— What the task requires —
Find the string "calendar" in the data, then copy every line where it is found.

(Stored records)
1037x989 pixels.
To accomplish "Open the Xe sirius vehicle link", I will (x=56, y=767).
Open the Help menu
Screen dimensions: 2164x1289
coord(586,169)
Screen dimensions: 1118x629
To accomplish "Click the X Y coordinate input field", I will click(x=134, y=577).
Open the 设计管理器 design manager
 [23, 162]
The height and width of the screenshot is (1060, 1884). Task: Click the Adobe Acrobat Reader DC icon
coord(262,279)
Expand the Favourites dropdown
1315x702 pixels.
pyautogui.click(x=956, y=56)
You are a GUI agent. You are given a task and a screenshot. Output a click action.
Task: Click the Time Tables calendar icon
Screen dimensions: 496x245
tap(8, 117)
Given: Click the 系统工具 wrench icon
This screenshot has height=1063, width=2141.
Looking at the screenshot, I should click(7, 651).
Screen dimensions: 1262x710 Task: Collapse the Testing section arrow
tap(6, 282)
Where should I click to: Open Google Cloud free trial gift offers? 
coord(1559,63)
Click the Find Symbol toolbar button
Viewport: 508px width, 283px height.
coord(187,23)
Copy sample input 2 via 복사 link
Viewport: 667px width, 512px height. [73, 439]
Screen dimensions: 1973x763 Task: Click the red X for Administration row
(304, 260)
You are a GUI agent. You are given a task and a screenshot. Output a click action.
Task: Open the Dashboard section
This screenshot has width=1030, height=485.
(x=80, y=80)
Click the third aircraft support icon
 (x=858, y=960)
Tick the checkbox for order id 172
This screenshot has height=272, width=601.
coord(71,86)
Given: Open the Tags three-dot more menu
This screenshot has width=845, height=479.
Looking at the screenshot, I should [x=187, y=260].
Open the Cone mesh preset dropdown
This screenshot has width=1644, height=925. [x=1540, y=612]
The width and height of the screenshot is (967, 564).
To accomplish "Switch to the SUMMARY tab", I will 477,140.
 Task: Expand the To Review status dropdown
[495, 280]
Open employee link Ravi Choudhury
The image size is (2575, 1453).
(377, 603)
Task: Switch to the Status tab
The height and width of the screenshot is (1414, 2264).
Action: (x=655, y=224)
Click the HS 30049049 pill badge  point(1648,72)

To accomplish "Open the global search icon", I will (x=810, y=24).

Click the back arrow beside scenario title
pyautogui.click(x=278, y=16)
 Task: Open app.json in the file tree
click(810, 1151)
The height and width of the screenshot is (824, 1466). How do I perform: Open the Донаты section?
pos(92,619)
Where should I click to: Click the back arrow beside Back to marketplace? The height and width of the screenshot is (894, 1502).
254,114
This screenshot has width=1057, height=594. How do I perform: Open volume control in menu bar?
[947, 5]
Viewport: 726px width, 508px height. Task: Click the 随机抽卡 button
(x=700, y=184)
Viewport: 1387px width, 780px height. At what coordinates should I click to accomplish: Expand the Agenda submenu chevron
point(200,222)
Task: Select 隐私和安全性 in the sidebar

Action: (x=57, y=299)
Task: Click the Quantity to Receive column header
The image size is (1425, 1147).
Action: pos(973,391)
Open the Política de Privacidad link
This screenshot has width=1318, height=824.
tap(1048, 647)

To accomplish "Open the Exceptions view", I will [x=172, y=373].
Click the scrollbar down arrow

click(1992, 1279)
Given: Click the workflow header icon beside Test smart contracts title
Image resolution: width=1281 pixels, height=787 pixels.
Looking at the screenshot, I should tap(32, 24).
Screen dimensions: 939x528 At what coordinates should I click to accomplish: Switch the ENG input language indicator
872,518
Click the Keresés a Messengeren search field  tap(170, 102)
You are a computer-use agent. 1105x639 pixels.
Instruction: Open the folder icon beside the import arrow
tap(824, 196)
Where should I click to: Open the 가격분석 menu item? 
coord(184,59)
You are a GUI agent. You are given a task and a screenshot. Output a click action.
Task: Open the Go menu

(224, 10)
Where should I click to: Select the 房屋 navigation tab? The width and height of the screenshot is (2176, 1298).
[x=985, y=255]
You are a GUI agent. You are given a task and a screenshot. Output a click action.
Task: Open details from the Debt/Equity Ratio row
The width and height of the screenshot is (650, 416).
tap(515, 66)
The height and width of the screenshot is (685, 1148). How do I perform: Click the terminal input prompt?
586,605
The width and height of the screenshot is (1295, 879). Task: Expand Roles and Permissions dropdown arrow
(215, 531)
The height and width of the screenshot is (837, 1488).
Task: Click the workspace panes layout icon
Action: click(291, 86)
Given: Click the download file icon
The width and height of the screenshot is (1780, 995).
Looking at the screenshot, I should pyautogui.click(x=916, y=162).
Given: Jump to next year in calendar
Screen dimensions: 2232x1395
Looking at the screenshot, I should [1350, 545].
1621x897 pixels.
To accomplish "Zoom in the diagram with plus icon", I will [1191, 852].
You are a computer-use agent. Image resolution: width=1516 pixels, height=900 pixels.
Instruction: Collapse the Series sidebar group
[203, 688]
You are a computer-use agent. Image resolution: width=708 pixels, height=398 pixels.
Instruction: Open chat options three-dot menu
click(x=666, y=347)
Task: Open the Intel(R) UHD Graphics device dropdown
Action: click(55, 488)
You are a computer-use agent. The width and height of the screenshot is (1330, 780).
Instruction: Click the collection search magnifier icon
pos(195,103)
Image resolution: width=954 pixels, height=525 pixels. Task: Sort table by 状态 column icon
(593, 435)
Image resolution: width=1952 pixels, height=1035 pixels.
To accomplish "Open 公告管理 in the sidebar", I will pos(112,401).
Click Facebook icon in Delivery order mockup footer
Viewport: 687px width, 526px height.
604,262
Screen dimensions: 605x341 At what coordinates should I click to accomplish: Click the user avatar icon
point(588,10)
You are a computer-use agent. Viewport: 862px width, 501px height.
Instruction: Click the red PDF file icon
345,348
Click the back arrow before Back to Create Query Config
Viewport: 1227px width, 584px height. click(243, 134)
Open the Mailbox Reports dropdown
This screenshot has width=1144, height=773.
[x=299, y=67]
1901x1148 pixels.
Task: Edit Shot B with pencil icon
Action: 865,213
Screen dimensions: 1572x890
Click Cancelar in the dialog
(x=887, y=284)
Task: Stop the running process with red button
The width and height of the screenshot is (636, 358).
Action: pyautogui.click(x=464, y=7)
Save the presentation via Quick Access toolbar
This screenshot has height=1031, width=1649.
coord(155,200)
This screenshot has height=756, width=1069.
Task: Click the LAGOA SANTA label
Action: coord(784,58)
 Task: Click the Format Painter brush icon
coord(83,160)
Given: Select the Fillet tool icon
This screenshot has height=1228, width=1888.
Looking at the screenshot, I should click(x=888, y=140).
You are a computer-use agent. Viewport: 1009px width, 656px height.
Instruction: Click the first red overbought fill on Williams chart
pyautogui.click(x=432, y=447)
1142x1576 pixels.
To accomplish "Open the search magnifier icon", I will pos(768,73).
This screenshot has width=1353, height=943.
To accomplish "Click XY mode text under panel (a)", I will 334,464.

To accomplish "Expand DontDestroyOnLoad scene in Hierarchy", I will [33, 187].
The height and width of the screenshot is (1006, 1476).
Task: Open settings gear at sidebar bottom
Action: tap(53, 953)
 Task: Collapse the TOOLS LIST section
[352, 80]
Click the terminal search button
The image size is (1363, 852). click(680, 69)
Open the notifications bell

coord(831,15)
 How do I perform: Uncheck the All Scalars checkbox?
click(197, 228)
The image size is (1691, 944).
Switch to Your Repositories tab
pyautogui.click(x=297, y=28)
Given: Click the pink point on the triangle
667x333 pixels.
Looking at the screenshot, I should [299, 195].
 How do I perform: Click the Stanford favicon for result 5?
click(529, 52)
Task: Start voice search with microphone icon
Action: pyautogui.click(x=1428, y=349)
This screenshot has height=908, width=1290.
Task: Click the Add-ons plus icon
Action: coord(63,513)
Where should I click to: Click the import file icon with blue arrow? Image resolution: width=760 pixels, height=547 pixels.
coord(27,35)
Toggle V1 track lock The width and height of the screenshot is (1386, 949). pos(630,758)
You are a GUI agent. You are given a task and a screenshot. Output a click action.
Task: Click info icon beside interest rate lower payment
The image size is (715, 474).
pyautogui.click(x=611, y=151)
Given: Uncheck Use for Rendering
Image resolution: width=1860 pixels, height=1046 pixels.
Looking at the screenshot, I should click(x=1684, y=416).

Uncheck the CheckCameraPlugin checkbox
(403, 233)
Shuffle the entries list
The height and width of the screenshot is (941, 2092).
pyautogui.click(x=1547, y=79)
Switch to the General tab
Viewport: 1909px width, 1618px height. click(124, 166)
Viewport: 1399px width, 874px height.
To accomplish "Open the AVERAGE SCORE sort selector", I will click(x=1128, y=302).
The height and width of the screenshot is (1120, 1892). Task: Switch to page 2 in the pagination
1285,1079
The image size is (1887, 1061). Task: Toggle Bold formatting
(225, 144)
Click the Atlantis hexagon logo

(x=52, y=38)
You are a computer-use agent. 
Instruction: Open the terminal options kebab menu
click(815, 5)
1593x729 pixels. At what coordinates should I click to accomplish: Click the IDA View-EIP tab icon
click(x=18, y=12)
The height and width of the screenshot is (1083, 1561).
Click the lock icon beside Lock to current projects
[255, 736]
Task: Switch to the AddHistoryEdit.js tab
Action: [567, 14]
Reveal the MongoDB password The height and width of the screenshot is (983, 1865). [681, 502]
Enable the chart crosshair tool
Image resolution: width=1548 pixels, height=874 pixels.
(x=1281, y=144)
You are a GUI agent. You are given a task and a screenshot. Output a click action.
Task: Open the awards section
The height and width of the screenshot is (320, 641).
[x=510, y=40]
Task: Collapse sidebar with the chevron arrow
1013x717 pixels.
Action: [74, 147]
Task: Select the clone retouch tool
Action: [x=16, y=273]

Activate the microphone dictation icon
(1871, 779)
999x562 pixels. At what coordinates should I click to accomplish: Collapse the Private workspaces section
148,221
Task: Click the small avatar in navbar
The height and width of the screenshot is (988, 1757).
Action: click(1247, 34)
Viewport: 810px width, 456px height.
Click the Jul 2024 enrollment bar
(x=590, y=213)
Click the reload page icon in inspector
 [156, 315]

— Reply —
Task: Click the Time Tables calendar icon
Given: Jump to next year in calendar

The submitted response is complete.